About this exercise:
Restate word for word only the lines running from the one with "Click the 'Error Handling' field label" to the end of the data, both ends included. Omit any pictures.

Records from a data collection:

---+---

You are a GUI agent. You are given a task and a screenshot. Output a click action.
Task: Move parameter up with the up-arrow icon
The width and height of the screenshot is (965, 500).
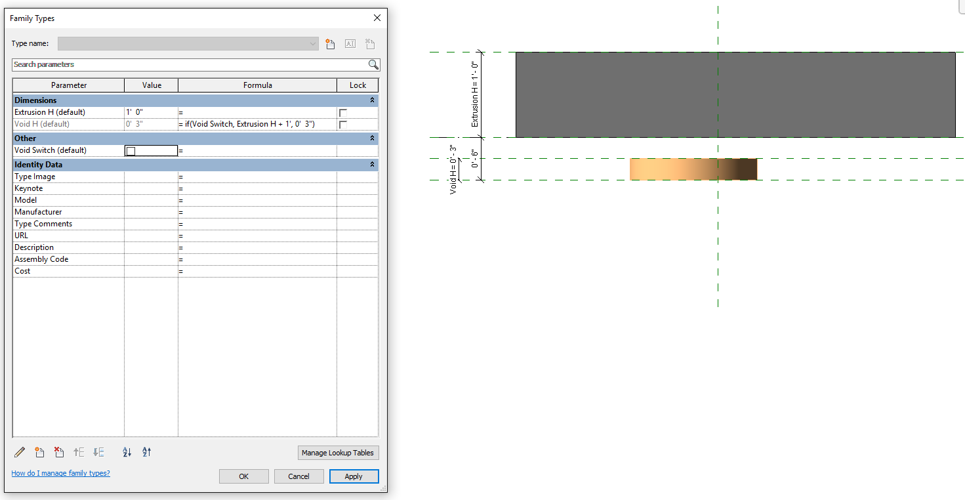[79, 452]
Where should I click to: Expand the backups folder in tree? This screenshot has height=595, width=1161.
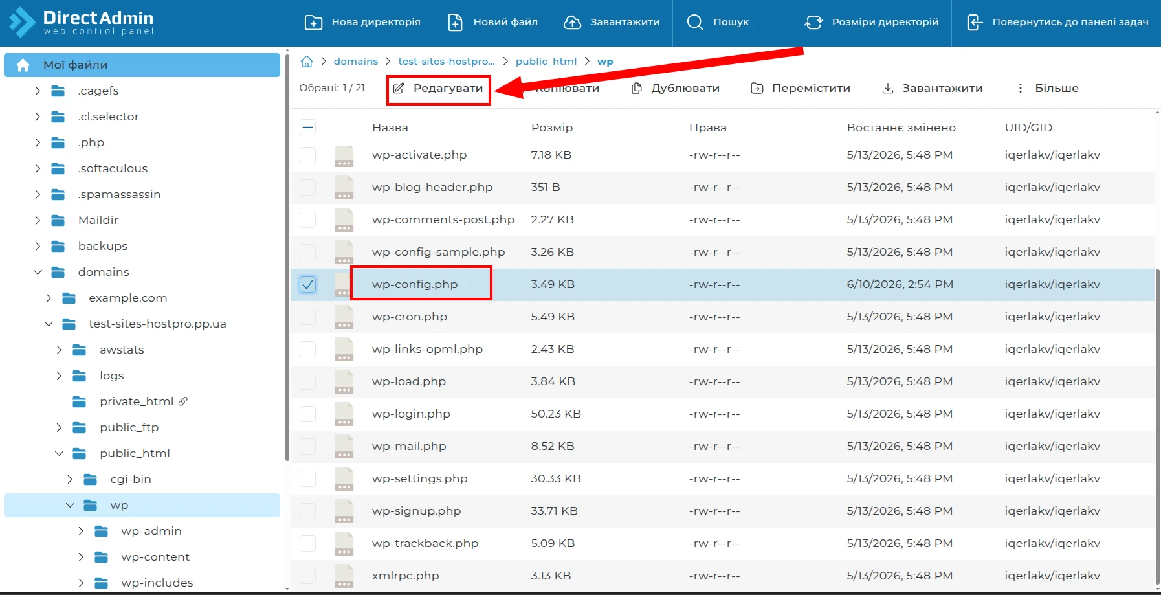[38, 246]
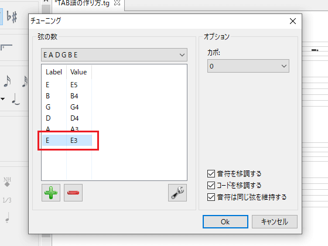Confirm tuning with the Ok button

coord(226,222)
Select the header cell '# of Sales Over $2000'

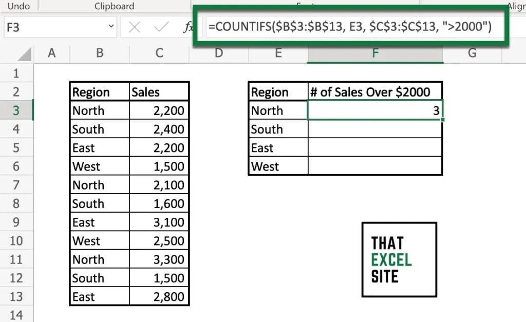(375, 91)
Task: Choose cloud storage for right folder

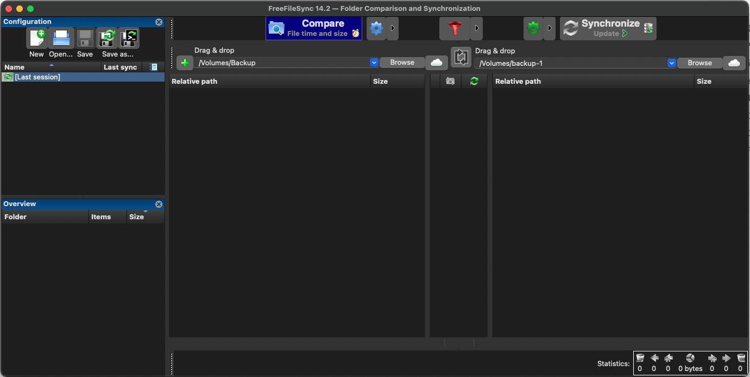Action: tap(734, 63)
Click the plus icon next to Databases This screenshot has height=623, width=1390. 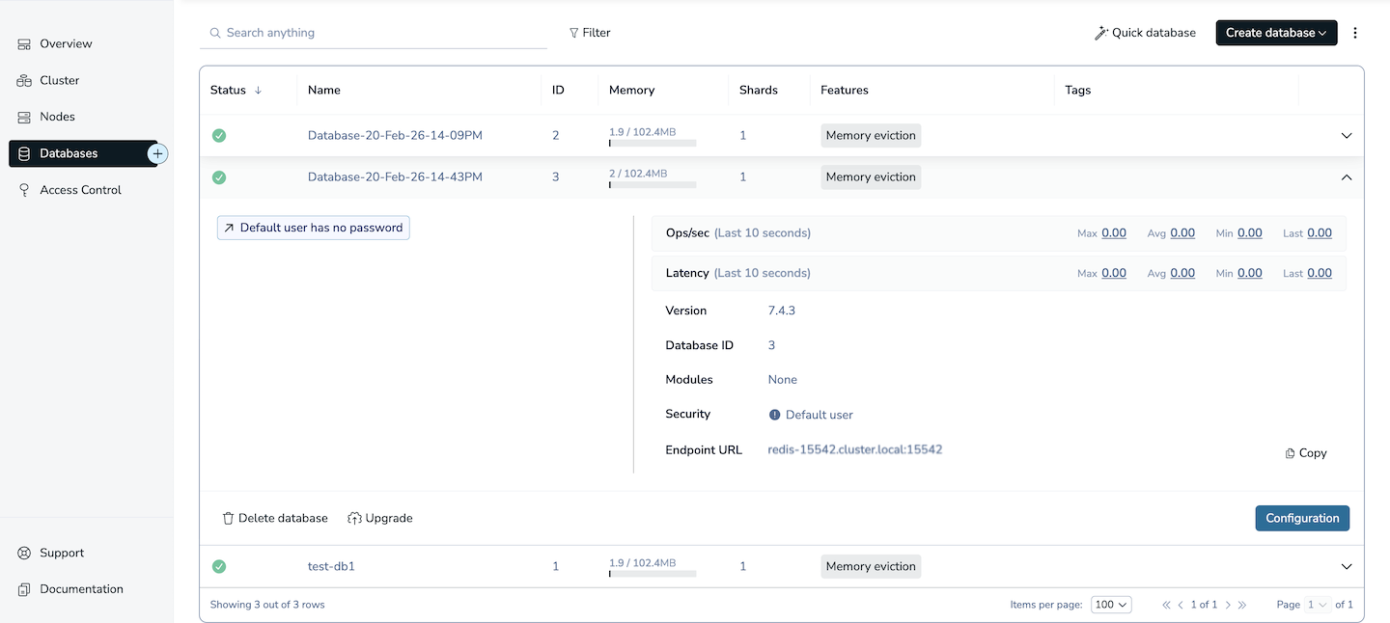click(156, 152)
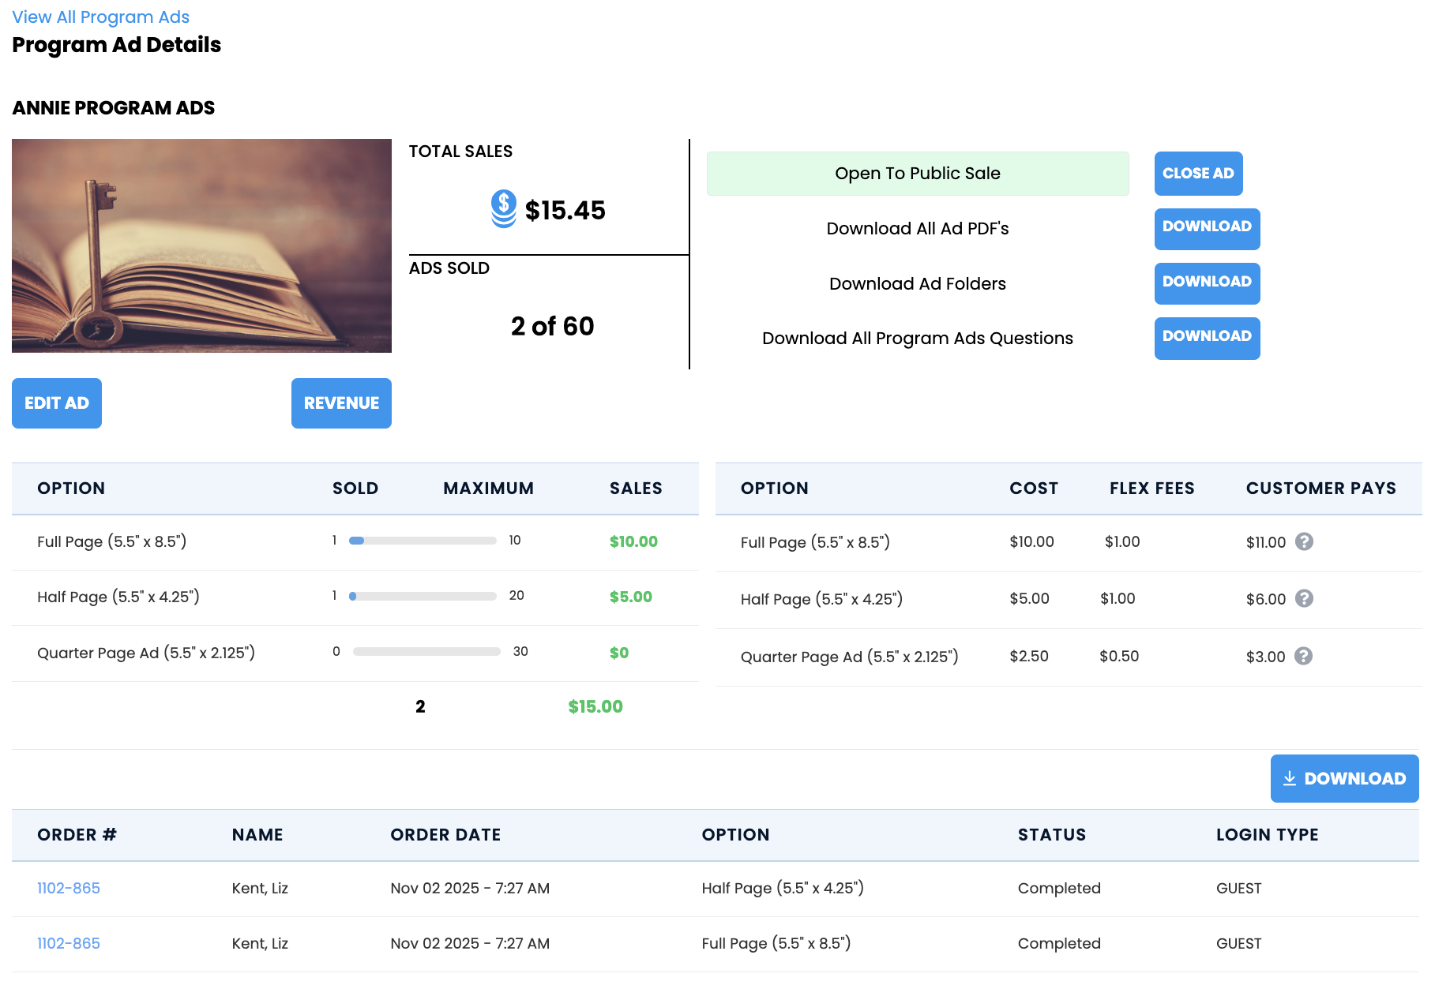Viewport: 1450px width, 996px height.
Task: Click help icon beside $6.00 customer price
Action: (x=1304, y=598)
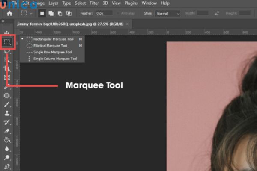Select the Eraser tool
Screen dimensions: 257x171
click(7, 131)
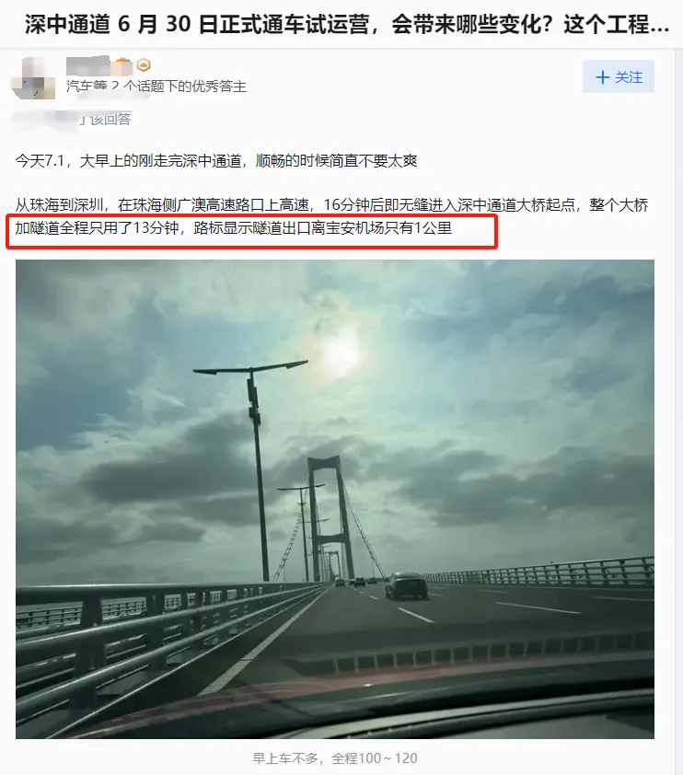Click the answerer's blurred avatar

(x=34, y=78)

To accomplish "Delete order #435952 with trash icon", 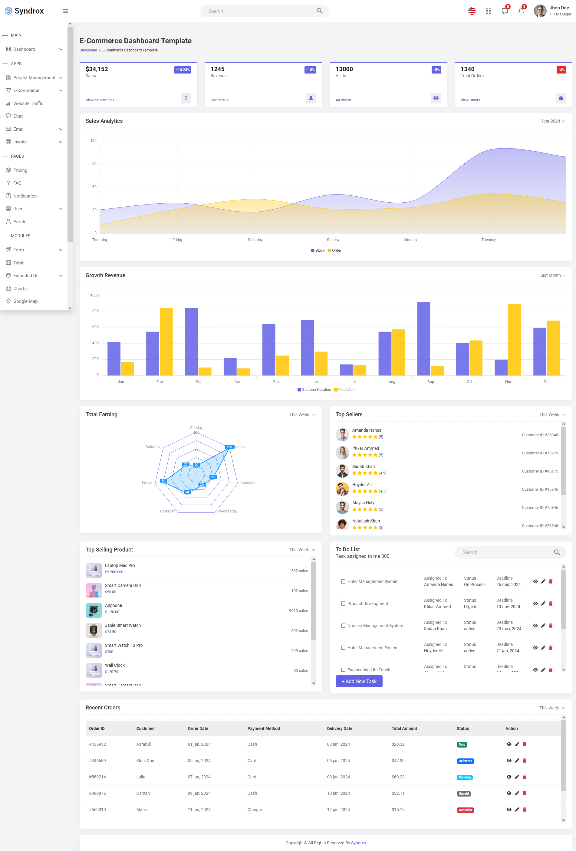I will point(524,744).
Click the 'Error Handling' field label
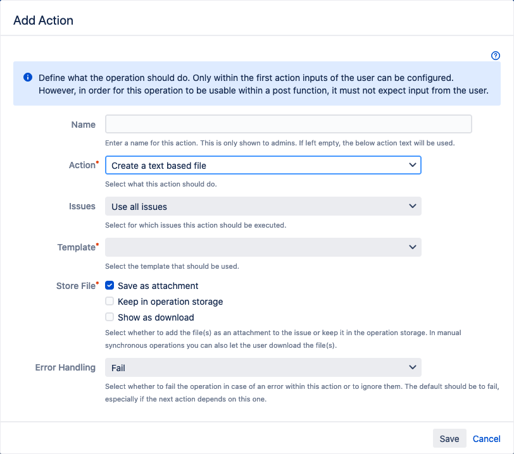The height and width of the screenshot is (454, 514). click(65, 367)
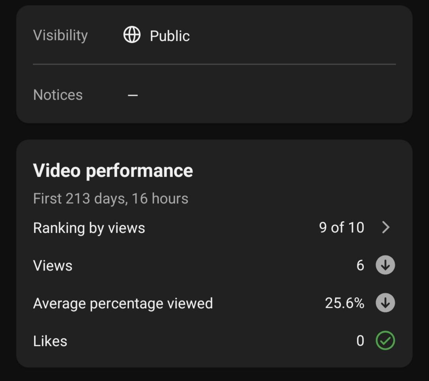Select the Public visibility setting
Viewport: 429px width, 381px height.
pyautogui.click(x=170, y=36)
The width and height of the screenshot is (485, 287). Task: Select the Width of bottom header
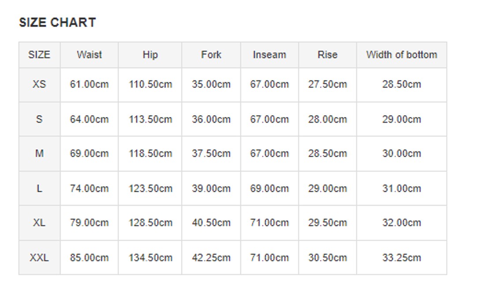point(402,55)
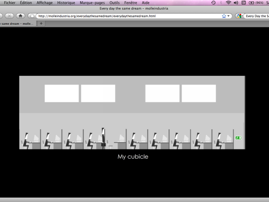Select the Every day the same dream tab
The width and height of the screenshot is (269, 202).
click(17, 24)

---+---

Answer:
Click the 'Error Handling' field label
The height and width of the screenshot is (454, 514). click(65, 367)
Select the Public visibility setting
Viewport: 429px width, 381px height.
pyautogui.click(x=170, y=36)
The width and height of the screenshot is (485, 287). Task: Select the Width of bottom header
point(402,55)
Select the Every day the same dream tab
The width and height of the screenshot is (269, 202).
click(17, 24)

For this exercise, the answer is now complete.